Index: lib/Target/AArch64/AArch64.h
===================================================================
--- lib/Target/AArch64/AArch64.h
+++ lib/Target/AArch64/AArch64.h
@@ -35,6 +35,7 @@
 FunctionPass *createAArch64StorePairSuppressPass();
 FunctionPass *createAArch64ExpandPseudoPass();
 FunctionPass *createAArch64LoadStoreOptimizationPass();
+FunctionPass *createAArch64LoadStoreInterleavePass();
 ModulePass *createAArch64PromoteConstantPass();
 FunctionPass *createAArch64ConditionOptimizerPass();
 FunctionPass *createAArch64AddressTypePromotionPass();
Index: lib/Target/AArch64/AArch64ISelLowering.cpp
===================================================================
--- lib/Target/AArch64/AArch64ISelLowering.cpp
+++ lib/Target/AArch64/AArch64ISelLowering.cpp
@@ -464,8 +464,16 @@
   setTargetDAGCombine(ISD::INSERT_VECTOR_ELT);
 
   MaxStoresPerMemset = MaxStoresPerMemsetOptSize = 8;
-  MaxStoresPerMemcpy = MaxStoresPerMemcpyOptSize = 4;
   MaxStoresPerMemmove = MaxStoresPerMemmoveOptSize = 4;
+  if (Subtarget->isCyclone()) {
+    MaxStoresPerMemcpy = MaxStoresPerMemcpyOptSize = 4;
+  } else {
+    // It's optimal to use 64-bit registers with load/store pair instructions for
+    // memcpy() inlining, rather than doing the same with regular load/store
+    // instructions operating on 128-bit registers.  Allow twice as big
+    // instructions af for memmove().
+    MaxStoresPerMemcpy = MaxStoresPerMemcpyOptSize = 8;
+  }
 
   setStackPointerRegisterToSaveRestore(AArch64::SP);
 
@@ -6604,17 +6612,24 @@
                                                bool ZeroMemset,
                                                bool MemcpyStrSrc,
                                                MachineFunction &MF) const {
-  // Don't use AdvSIMD to implement 16-byte memset.
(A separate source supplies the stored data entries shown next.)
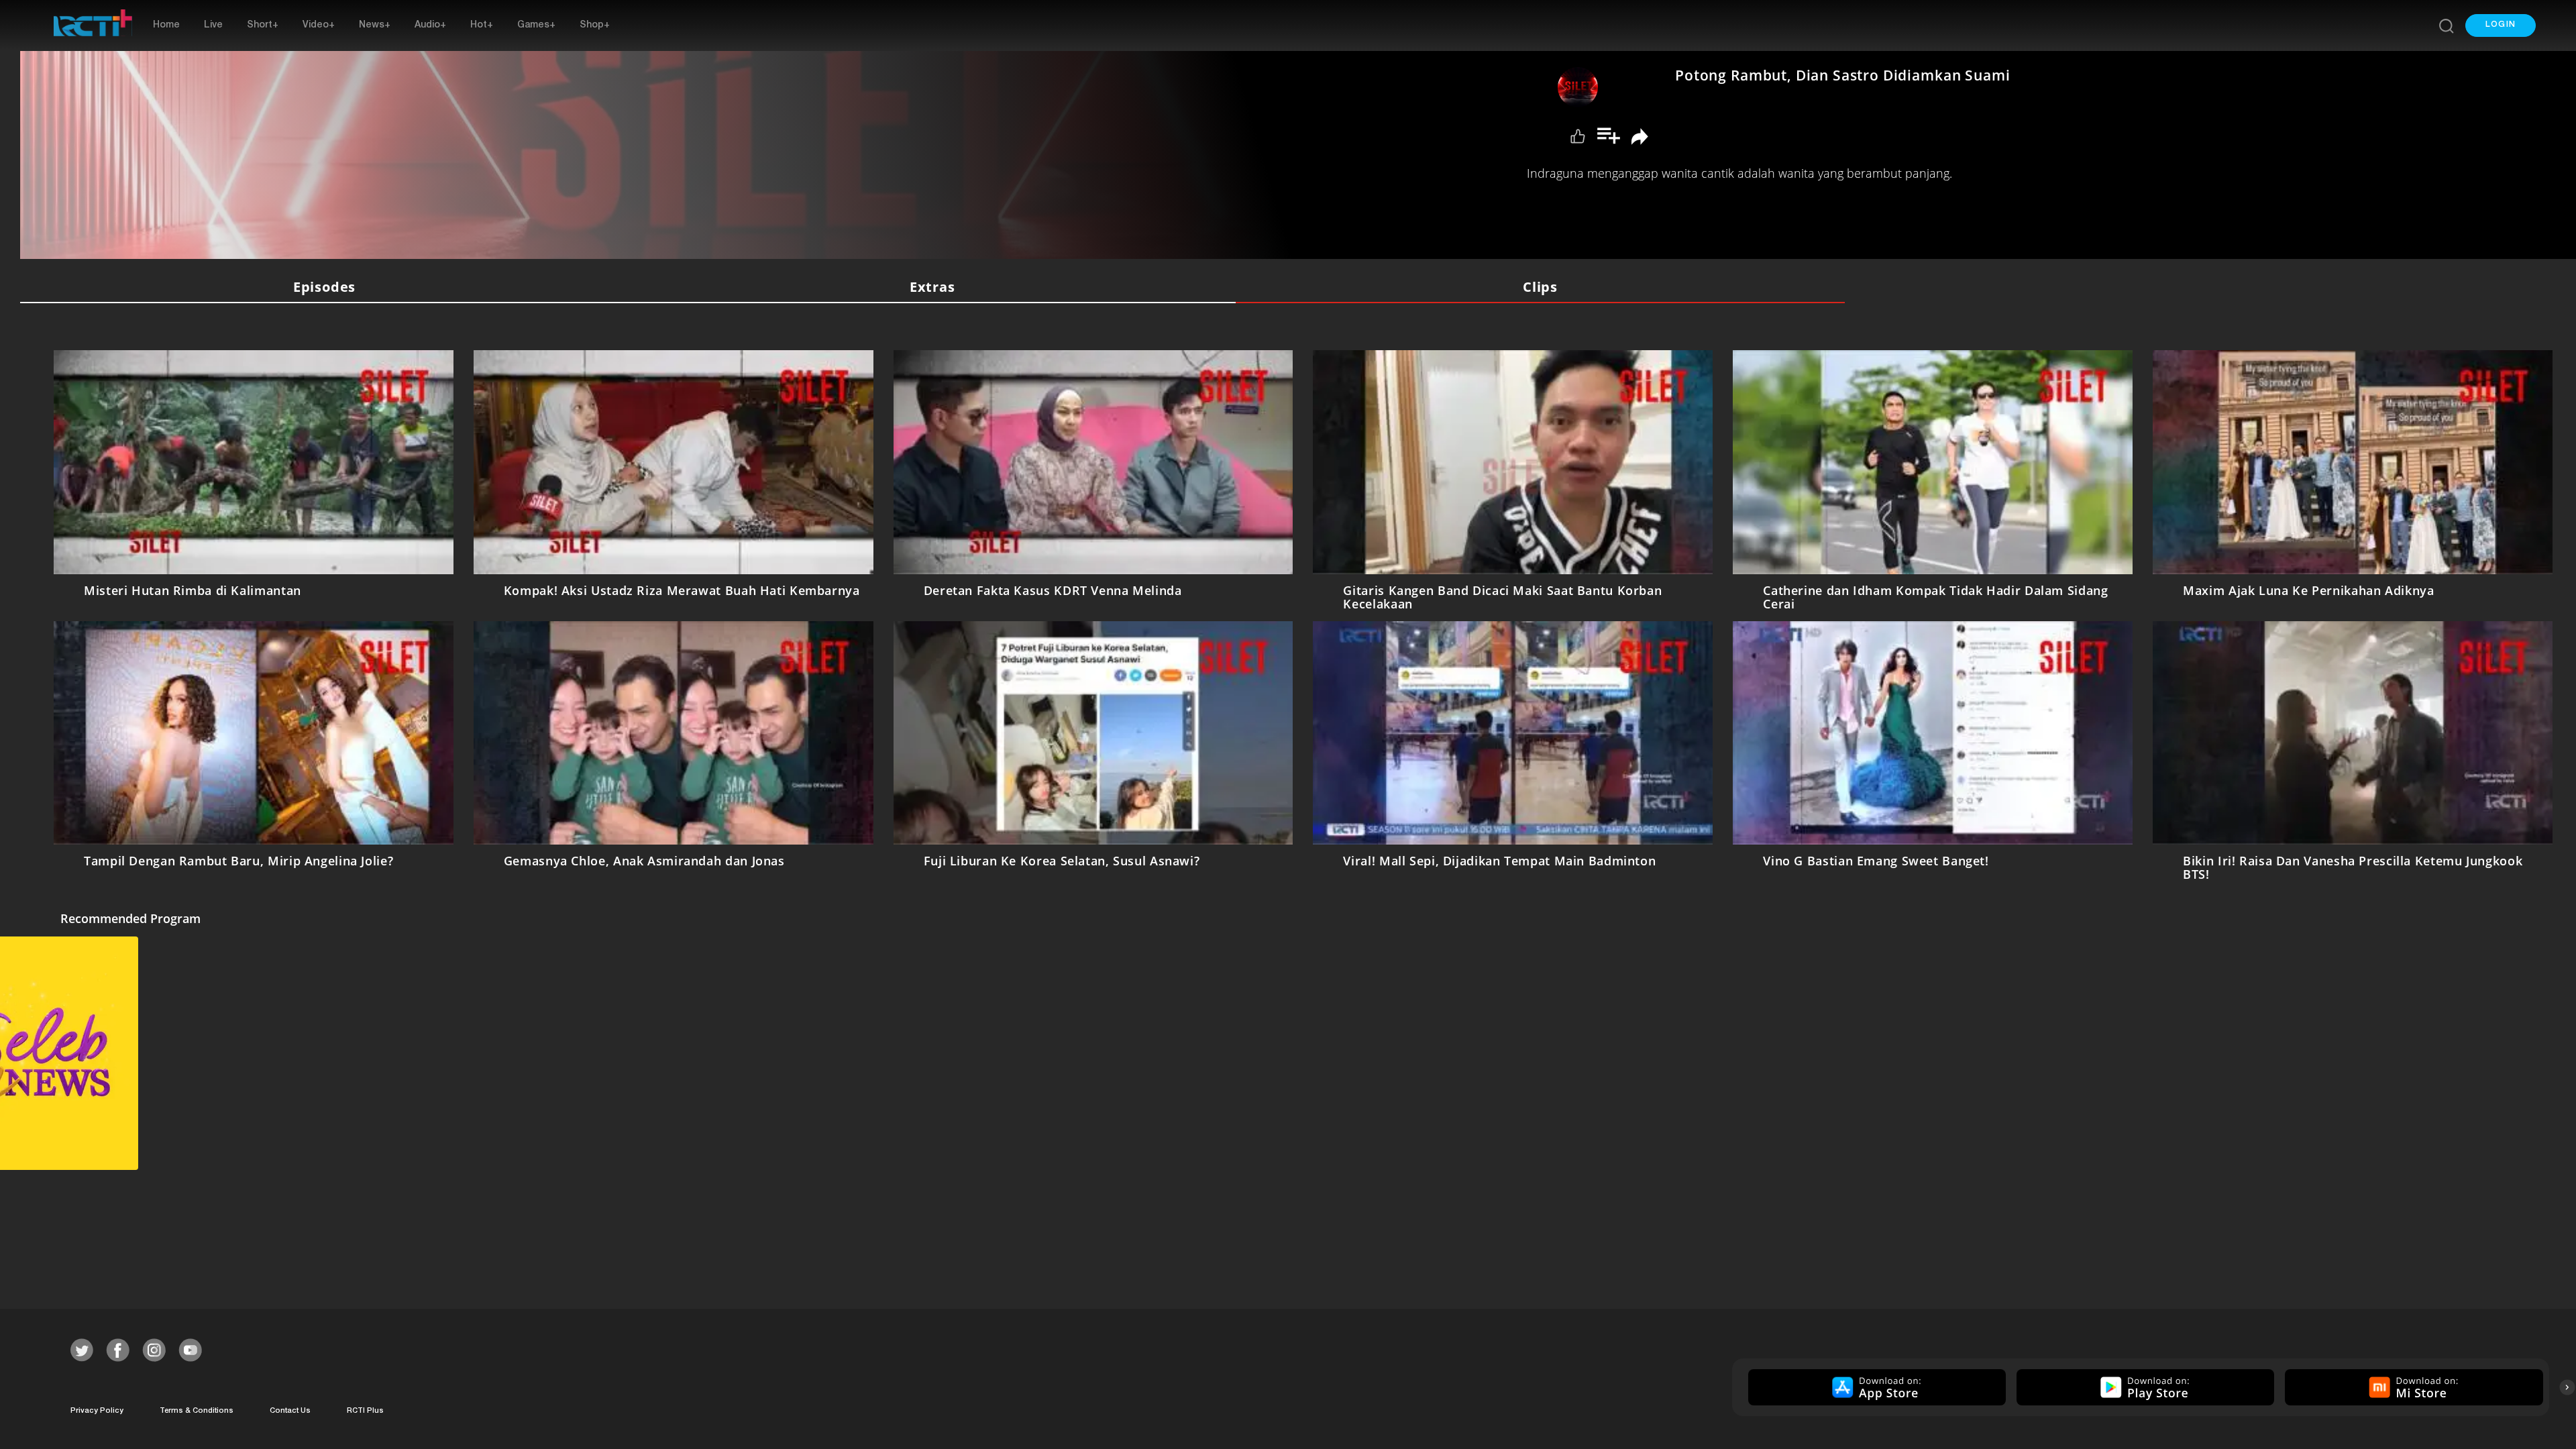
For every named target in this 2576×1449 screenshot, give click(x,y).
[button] (2500, 25)
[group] (1875, 1387)
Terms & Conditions (196, 1411)
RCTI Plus (365, 1411)
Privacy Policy (96, 1411)
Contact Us (290, 1411)
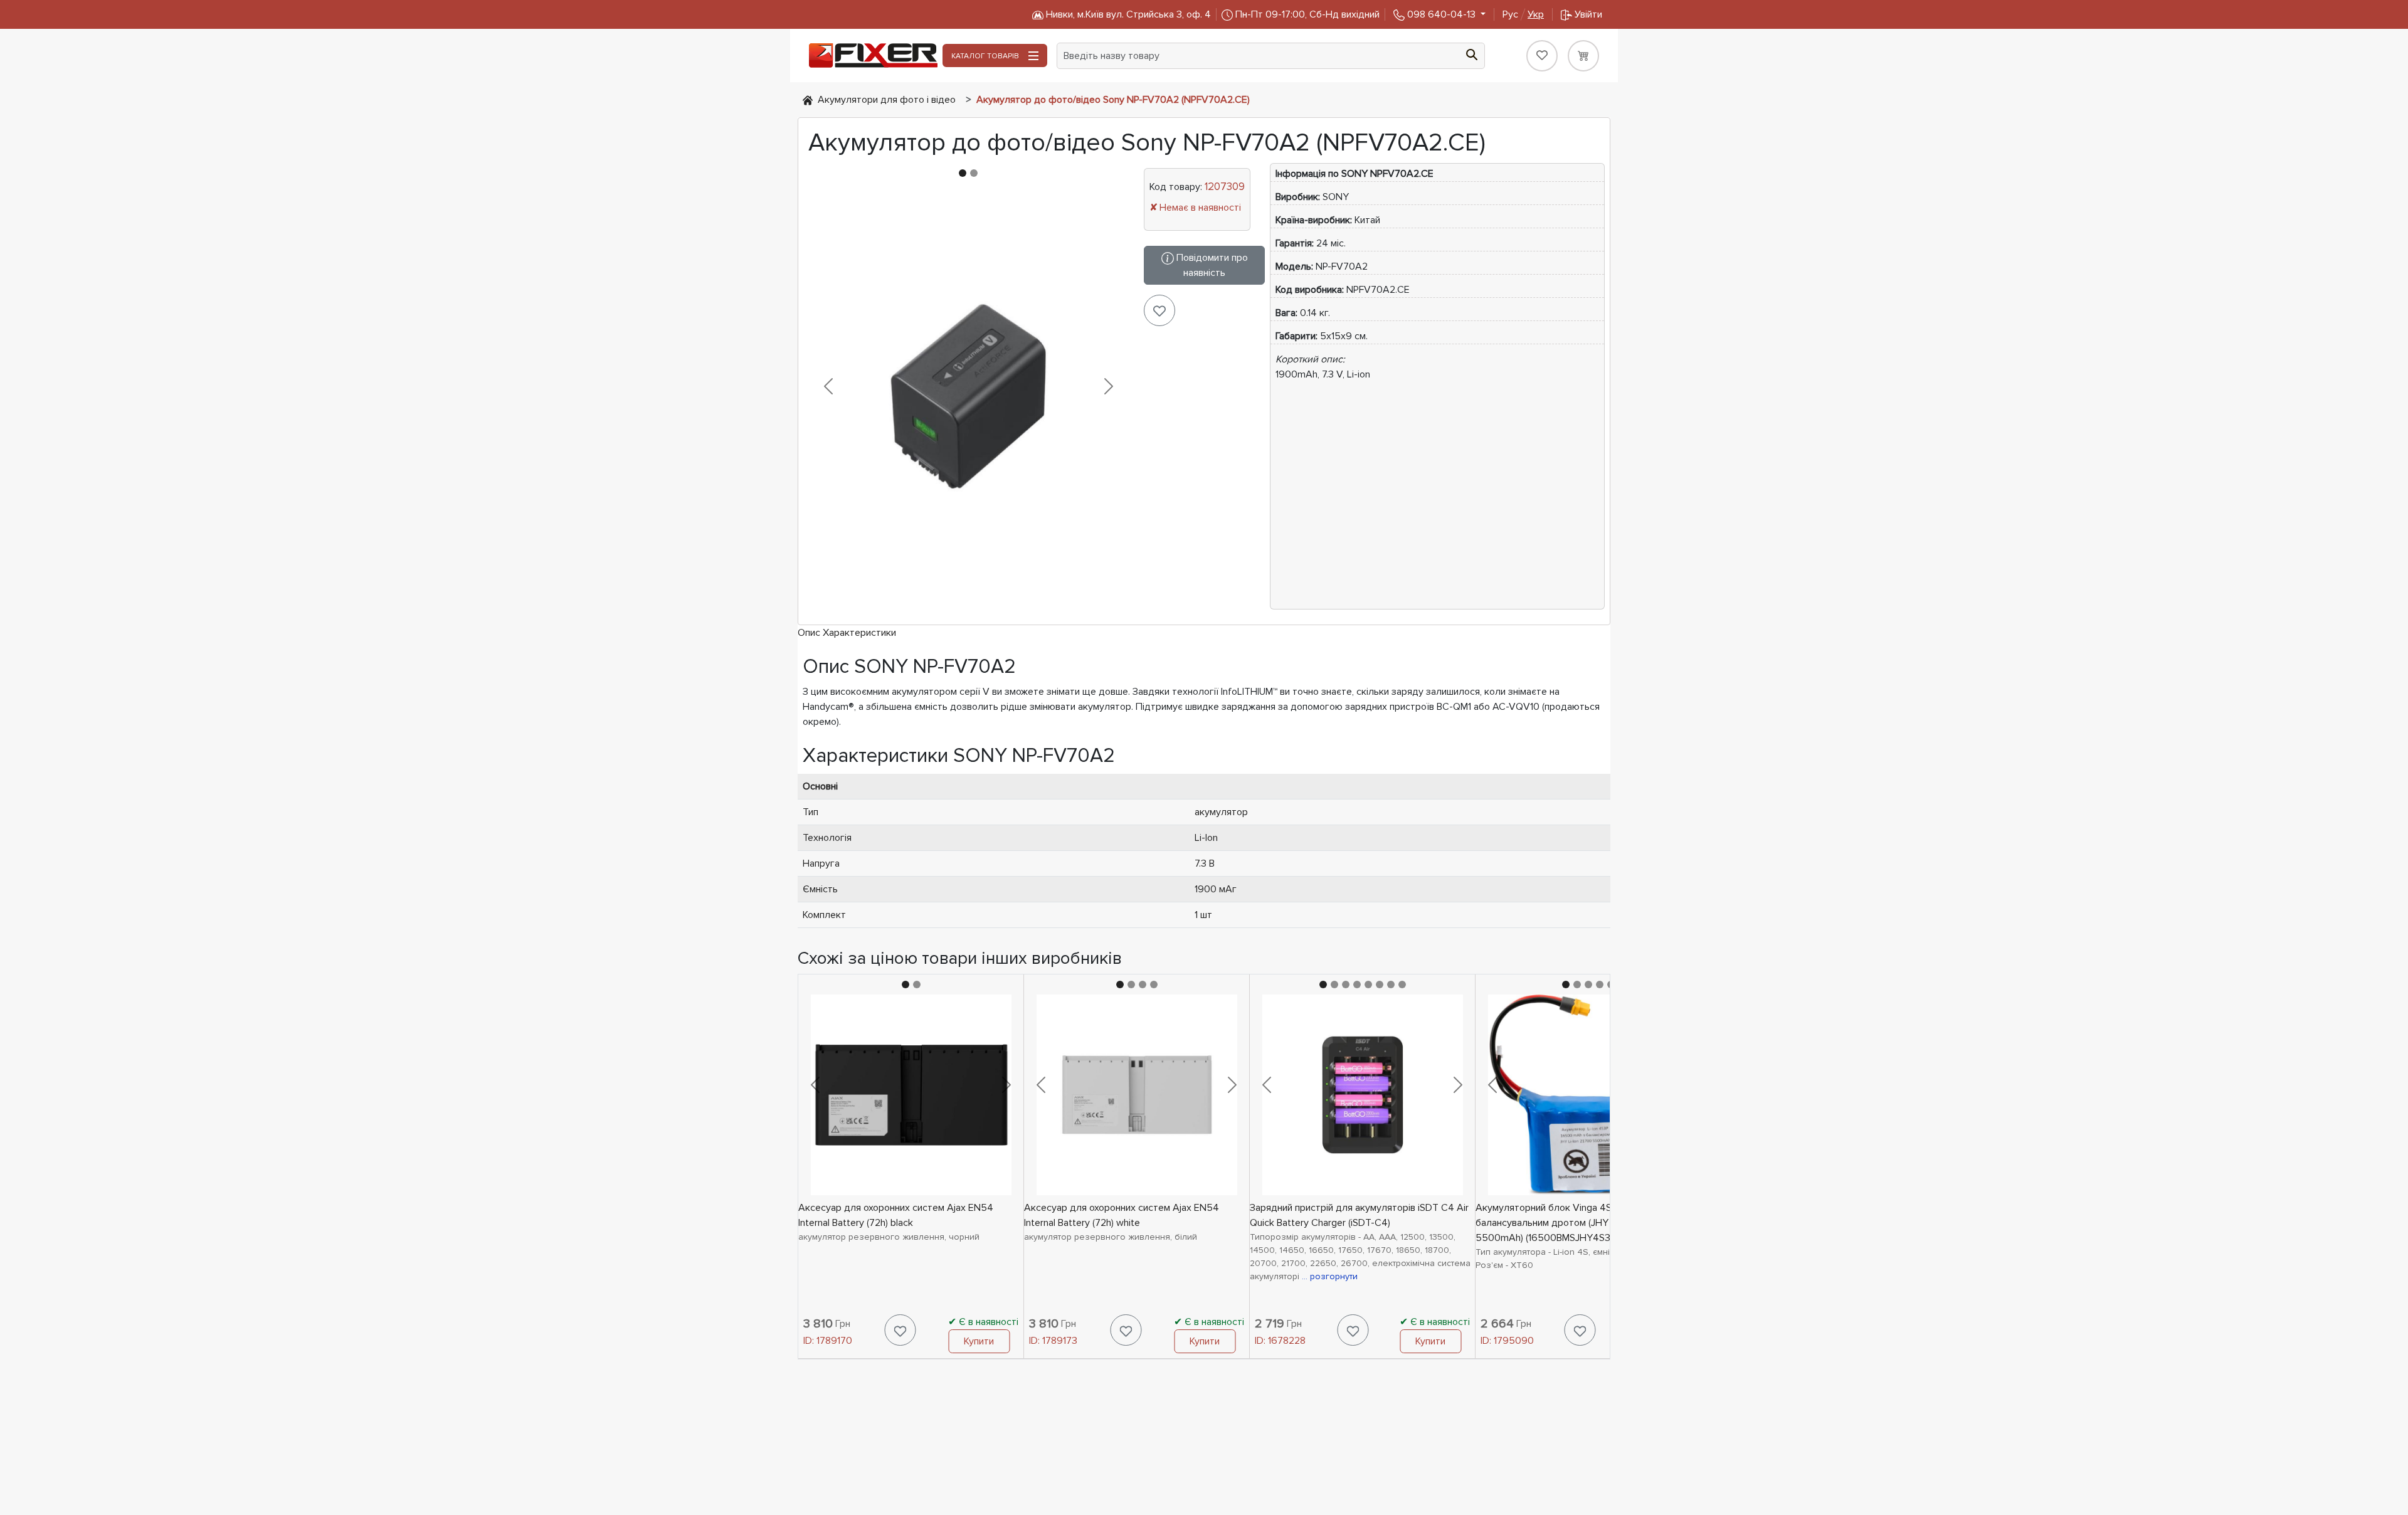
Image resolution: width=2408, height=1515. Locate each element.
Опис (809, 632)
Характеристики (859, 632)
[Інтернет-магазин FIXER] (808, 99)
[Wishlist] (1542, 55)
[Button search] (1472, 53)
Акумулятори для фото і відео (887, 99)
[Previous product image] (828, 386)
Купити (979, 1341)
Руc (1523, 14)
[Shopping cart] (1583, 55)
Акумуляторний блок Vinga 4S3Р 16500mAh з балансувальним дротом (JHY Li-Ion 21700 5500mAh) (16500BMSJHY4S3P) (1578, 1222)
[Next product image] (1109, 386)
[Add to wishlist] (1159, 310)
It would have taken one
-  // instruction to materialize the v2i64 zero and one store (with restrictive
-  // addressing mode). Just do two i64 store of zero-registers.
-  bool Fast;
-  const Function *F = MF.getFunction();
-  if (Subtarget->hasFPARMv8() && !IsMemset && Size >= 16 &&
-      !F->getAttributes().hasAttribute(AttributeSet::FunctionIndex,
-                                       Attribute::NoImplicitFloat) &&
-      (memOpAlign(SrcAlign, DstAlign, 16) ||
-       (allowsMisalignedMemoryAccesses(MVT::f128, 0, 1, &Fast) && Fast)))
-    return MVT::f128;
+  // In general it's optimal to use 64-bit registers with load/store pair
+  // instructions for memcpy() inlining, rather than doing the same with regular
+  // load/store instructions operating on 128-bit registers. Do not use 128-bit
+  // types.
+
+  if (Subtarget->isCyclone()) {
+    // Don't use AdvSIMD to implement 16-byte memset. It would have taken one
+    // instruction to materialize the v2i64 zero and one store (with restrictive
+    // addressing mode). Just do two i64 store of zero-registers.
+    bool Fast;
+    const Function *F = MF.getFunction();
+    if (Subtarget->hasFPARMv8() && !IsMemset && Size >= 16 &&
+        !F->getAttributes().hasAttribute(AttributeSet::FunctionIndex,
+                                         Attribute::NoImplicitFloat) &&
+        (memOpAlign(SrcAlign, DstAlign, 16) ||
+         (allowsMisalignedMemoryAccesses(MVT::f128, 0, 1, &Fast) && Fast)))
+      return MVT::f128;
+  }
 
   return Size >= 8 ? MVT::i64 : MVT::i32;
 }
Index: lib/Target/AArch64/AArch64LoadStoreInterleave.cpp
===================================================================
--- /dev/null
+++ lib/Target/AArch64/AArch64LoadStoreInterleave.cpp
@@ -0,0 +1,346 @@
+//=- AArch64LoadStoreInterleave.cpp - Optimize Load/Store pairs for AArch64 -=//
+//
+//                     The LLVM Compiler Infrastructure
+//
+// This file is distributed under the University of Illinois Open Source
+// License. See LICENSE.TXT for details.
+//
+//===----------------------------------------------------------------------===//
+//
+// This pass reorders load/store pair instructions to achieve better
+// performance.  Preferred sequence of operations is as follows:
+//
+// * [1]: load pair of 64-bit registers
+// * [1]: store pair of 64-bit registers
+// * [2]: load pair of 64-bit registers
+// * [2]: store pair of 64-bit registers
+// * ...
+//
+// Example of transformation:
+//
+//              Before:                      After:
+//
+//              1. <load1>                   1. <something1>
+//              2. <something1>              2. <something2>
+//              3. <store1>                  3. <load1>
+//              4. <something2>              4. <store1>
+//              5. <load2>                   5. <load2>
+//              6. <store2>                  6. <store2>
+//              7. <something3>              7. <something3>
+//
+//===----------------------------------------------------------------------===//
+
+#include "AArch64.h"
+#include "AArch64InstrInfo.h"
+#include "llvm/ADT/SmallVector.h"
+#include "llvm/ADT/Statistic.h"
+#include "llvm/CodeGen/MachineFunction.h"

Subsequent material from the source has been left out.